Authorities pulled at least 115 bodies from the Mediterranean Sea by Friday, two days after a boat carrying around 600 refugees capsized off the Egyptian coast.
At least 115 bodies were retrieved by Friday from a refugee boat that capsized off Egyptian coast two days ago, Egyptian officials told the Associated Press.
The boat carrying around 600 refugees to Europe capsized in the Mediterranean Sea off Burg Rashid, a village in the northern Beheira Province.
It is unclear where the boat was headed, but officials said it was heading for Italy.
The cause of the incident is still unclear but officials believe that the the boat sank because it was overloaded.
There were Egyptian, Sudanese, Eritrean and Somalian citizens among the passengers.
So far, more than 150 people have been saved by Egyptian rescue workers and fishermen, while four crew members were arrested.
More and more people have been trying to cross to Italy from the African coastline over the summer months, particularly from Libya, where people-traffickers operate with relative impunity, but also from Egypt.
The incident comes months after the head of the EU's border agency warned that growing numbers of Europe-bound refugees were turning to Egypt as a departure point for the perilous journey.
Smugglers often overload the boats, some of them scarcely seaworthy, with passengers who have paid for the journey.
More than 10,000 people have died crossing the Mediterranean to Europe since 2014, according to the UN.
With the closure of the Balkans route popular with refugees seeking to reach northern European countries, as well as an EU deal with Turkey to halt departures, asylum seekers have been turning to other options.
"Egypt is starting to become a departure country," Frontex chief Fabrice Leggeri said in an interview with the Funke group of German regional newspapers in June.
"The number of boat crossings from Egypt to Italy has reached 1,000 so far this year," Leggeri said.
Deadliest Year for Refugees
More than 300,000 refugees have crossed the Mediterranean so far this year from various points of departure, the UN said this week.
The number is down from 520,000 in the first nine months of 2015.
Despite the lower numbers attempting the dangerous sea crossing, fatality rates have risen, with 2016 on track to be "the deadliest year on record in the Mediterranean Sea," said the UN refugee agency (UNHCR).
In June, a boat capsized near Sicily, drowning at least 169 refugees.

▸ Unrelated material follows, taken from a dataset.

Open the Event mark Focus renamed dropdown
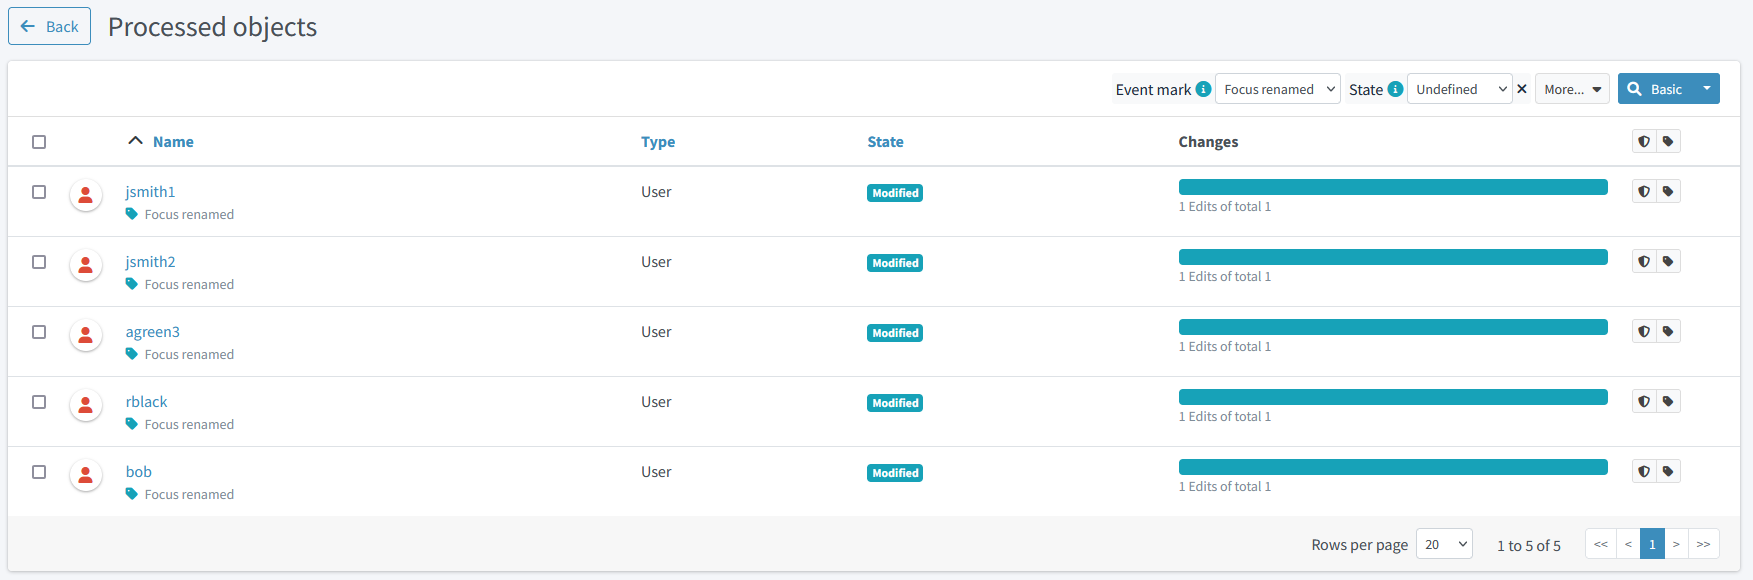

Earlier that month, a boat carrying hundreds of refugees sank off the Greek island of Crete and the bodies of 104 refugees washed up on a beach in Libya.
Different patterns have emerged in the two European countries, Greece and Italy, which receive the vast majority of refugees.
Arrivals in Italy this year stood at 130,411, on a par with the 132,000 people who landed over the same period in 2015, said the UNHCR.
But Greece has seen 165,750 refugees land on its shores this year, a 57 percent drop against 2015 figures.
Arrivals began falling after a March deal between the European Union and Turkey on curbing refugee flows across the Mediterranean.
The European Union launched "Operation Sophia" last year to destroy smuggler boats that could be used to ferry refugees across the sea.
A EU official told AFP this month that almost 300 smuggler boats had been put out of commission in the past year.